YOUR INSTRUCTIONS:
For this exercise, retype each line of the material below verbatim and omit any picture.

----- DATA -----

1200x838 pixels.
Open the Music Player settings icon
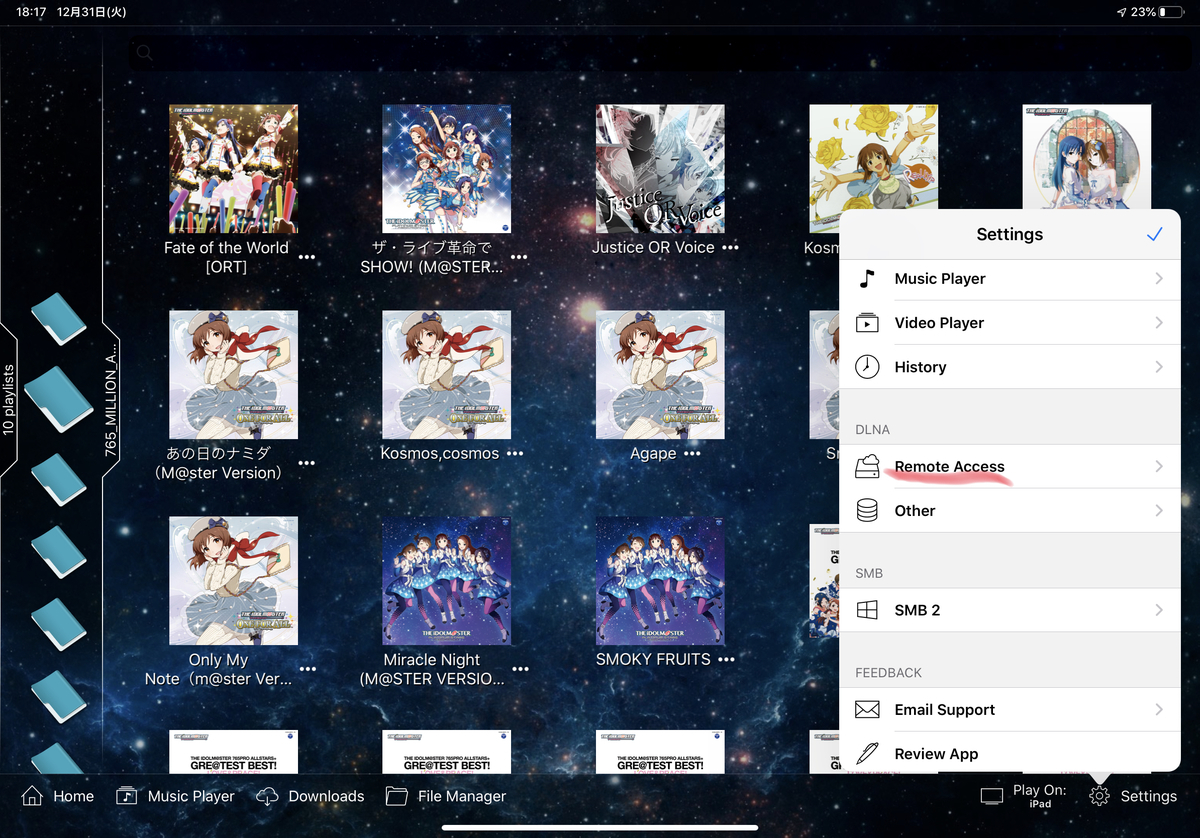[867, 279]
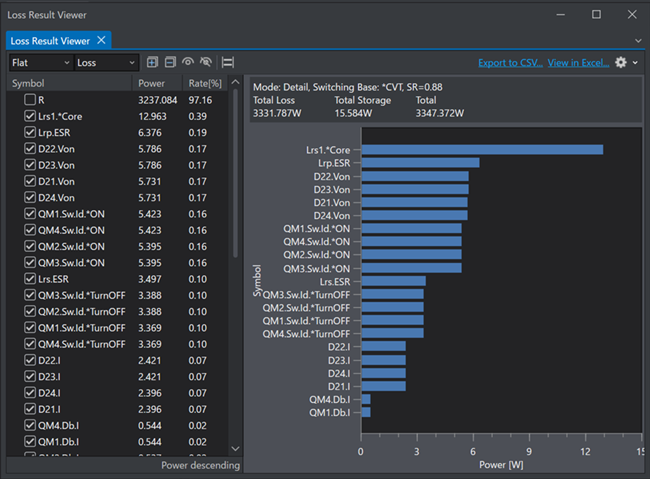
Task: Open the Flat view mode dropdown
Action: tap(39, 62)
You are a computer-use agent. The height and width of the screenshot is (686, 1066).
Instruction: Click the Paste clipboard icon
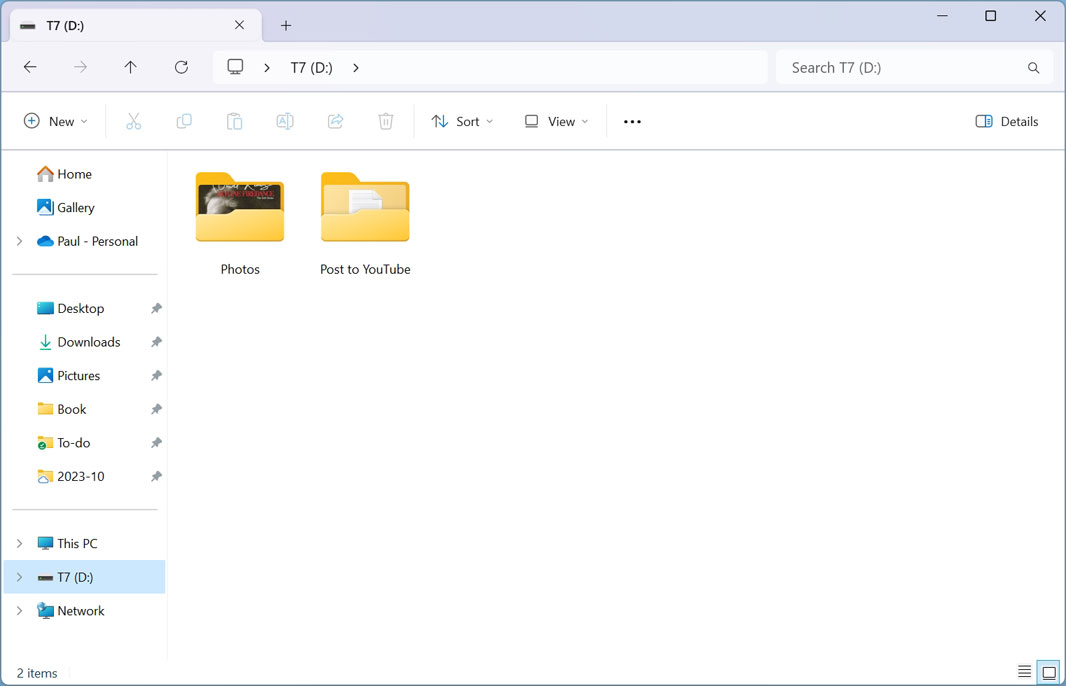pyautogui.click(x=234, y=121)
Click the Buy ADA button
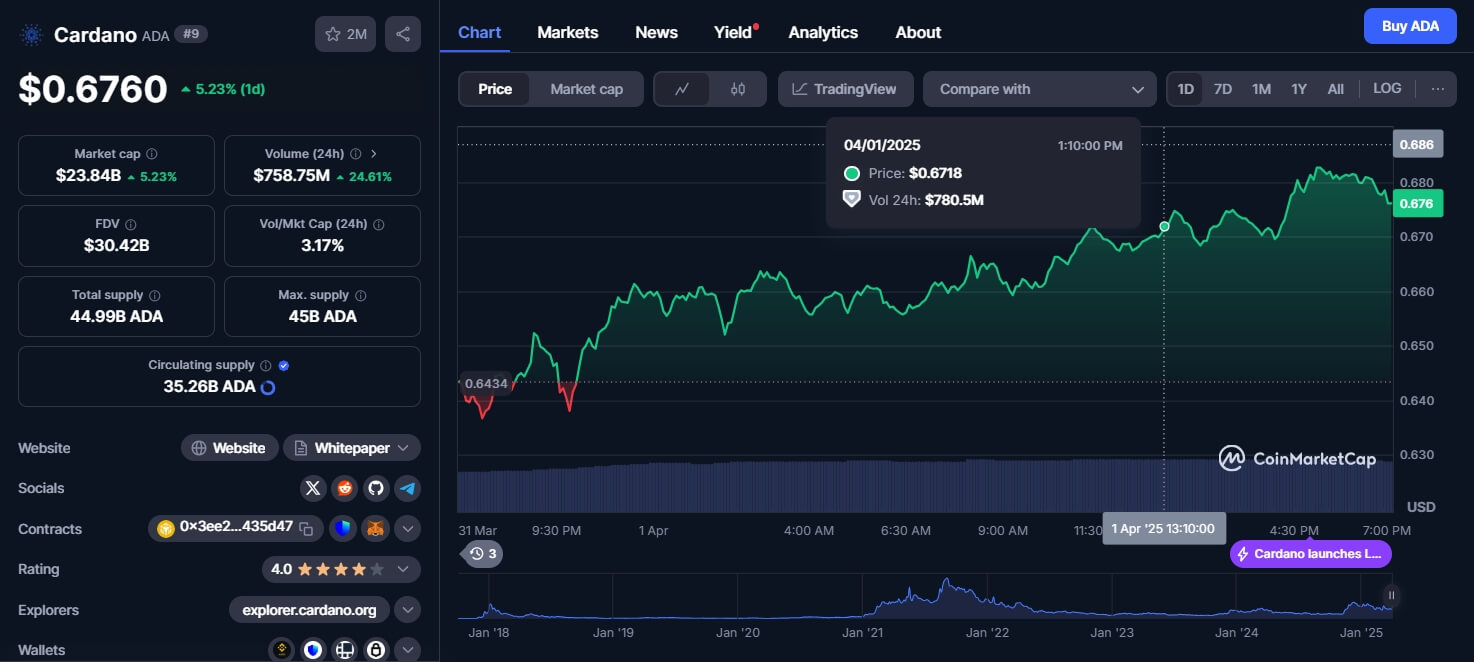The height and width of the screenshot is (662, 1474). coord(1409,26)
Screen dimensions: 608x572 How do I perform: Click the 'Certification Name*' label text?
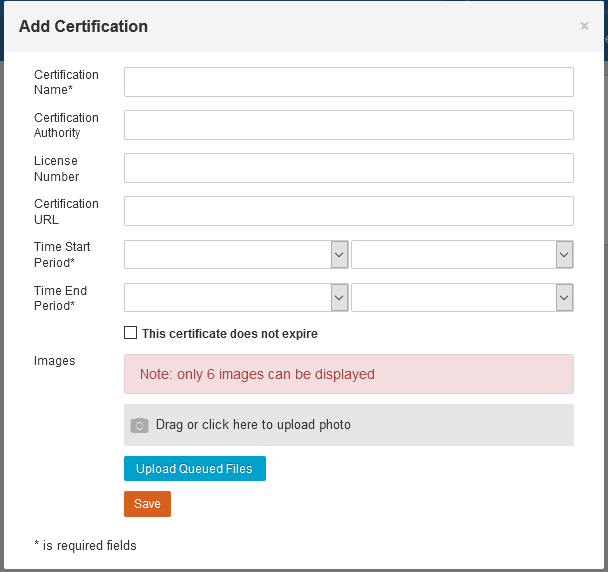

-----

TASK OUTPUT:
1200x838 pixels.
Open the Music Player settings icon
[867, 279]
Task: Open the Flat view mode dropdown
Action: tap(39, 62)
You are a computer-use agent. The height and width of the screenshot is (686, 1066).
Instruction: Click the Paste clipboard icon
pyautogui.click(x=234, y=121)
Click the Buy ADA button
The height and width of the screenshot is (662, 1474). coord(1409,26)
Screen dimensions: 608x572 How do I perform: Click the 'Certification Name*' label text?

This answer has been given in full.